Intro to Generative Models

This video just has a plain transcript, not time-aligned to the videoTHIS IS AN AUTOMATIC TRANSCRIPT WITH LIGHT CORRECTIONS TO THE TECHNICAL TERMS
This module has two parts.
In the first part, we're going to start building the hidden Markov model, but only get as far as deciding to use Gaussian Probability Density functions as the heart of the model
and that will make us pause for thought and think about the features that we need to use with Gaussian Probability Density functions.
So in this first part, going to introduce a rather challenging concept.
And that's the idea of a generative model and we'll choose the Gaussian as our generative model for the features we have speech recognition.
The main conclusion from that part will be that we don't want to model covariance
that is, we're going to have a multivarite Gaussian - that's a Gaussian in a feature space that's multi-imensional: feature vectors extracted from each frame of speech.
We would like to assume that there's no covariance between any pair of elements in the feature vector
for the features that we've seen so far (filterbank features) that's not going to be true.
So those features are not going to be directly suitable for modelling with a Gaussian that has no covarianceparameters
We call such a Gaussian "Diagonal Covariance" because only the diagonal entries of its covariance matrix have non-zero values.
We'll conclude that we want diagonal covariance Gaussians.
We'll realise that filterbank features are not suitable for that.
And we need to do what's called 'feature engineering' to those features: some further steps of processing to remove that covariance
that will result in the final set of features that we're going to use in this course, which are called Mel Frequency Cepstral Coefficients (MFCCs).
To get to them, we'll need to understand what the cepstrum is.
Let's orient ourselves in the course as a whole.
We're on a journey towards HMMs.
We've talked about pattern matching.
We've seen that already in the form of dynamic time warping
there was no probability there
we were comparing a template (an exemplar) with an unknown and measuring distance.
The distance measure was a Euclidean distance for one feature factor in the exemplar compared to one feature vector in the unknown.
The Euclidean distance is really what's at the core of the Gaussian probability density function
our conclusion from doing simple pattern matching was that it fails to capture the variability of speech: the natural variability around the mean
A single exemplar is like having just the mean.
But we want also the variability around that.
That's why we're moving away from exemplars to probabilistic models.
So to bridge between pattern matching and probabilistic generative modelling, we're going to have to think again about features because there's going to be an interaction between the choice of features and choice of model.

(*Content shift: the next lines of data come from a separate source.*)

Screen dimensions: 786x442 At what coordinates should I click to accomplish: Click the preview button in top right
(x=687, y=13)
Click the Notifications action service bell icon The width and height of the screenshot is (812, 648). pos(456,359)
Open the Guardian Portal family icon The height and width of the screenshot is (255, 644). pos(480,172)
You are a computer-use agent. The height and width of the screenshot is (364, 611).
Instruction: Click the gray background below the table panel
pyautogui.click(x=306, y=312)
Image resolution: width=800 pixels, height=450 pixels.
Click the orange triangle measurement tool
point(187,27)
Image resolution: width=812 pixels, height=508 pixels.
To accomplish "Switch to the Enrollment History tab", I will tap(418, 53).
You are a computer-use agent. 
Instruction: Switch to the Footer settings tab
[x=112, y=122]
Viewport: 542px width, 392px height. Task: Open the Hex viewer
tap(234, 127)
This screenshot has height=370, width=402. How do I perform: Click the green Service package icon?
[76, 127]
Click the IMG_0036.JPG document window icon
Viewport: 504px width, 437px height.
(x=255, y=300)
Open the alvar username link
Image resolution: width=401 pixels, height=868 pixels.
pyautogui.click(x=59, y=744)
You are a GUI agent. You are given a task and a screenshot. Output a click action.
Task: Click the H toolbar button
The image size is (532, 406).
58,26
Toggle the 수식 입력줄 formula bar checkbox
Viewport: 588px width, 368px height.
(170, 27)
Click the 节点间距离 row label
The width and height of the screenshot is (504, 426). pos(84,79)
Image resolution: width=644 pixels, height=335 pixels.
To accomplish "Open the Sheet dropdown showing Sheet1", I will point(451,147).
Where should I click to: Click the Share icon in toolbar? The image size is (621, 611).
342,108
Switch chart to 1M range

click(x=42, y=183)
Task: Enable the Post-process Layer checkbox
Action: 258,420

In particular, we're going to choose a model that makes assumptions about the features.
And then we need to do things to the features to make those assumptions as true as possible.
We've already talked enough about probability and about the Gaussian probability density function in last week's tutorials.
We've also covered why we don't want to model covariance.
We also looked at human hearing, and we decided to take a little bit of inspiration from how the cochlea operates.
The core reason we don't want to model covariance is that it massively increases the number of parameters in the Gaussian, and that would require a lot more training data to get good estimates of all those parameters
We're not going to explicitly model human hearing.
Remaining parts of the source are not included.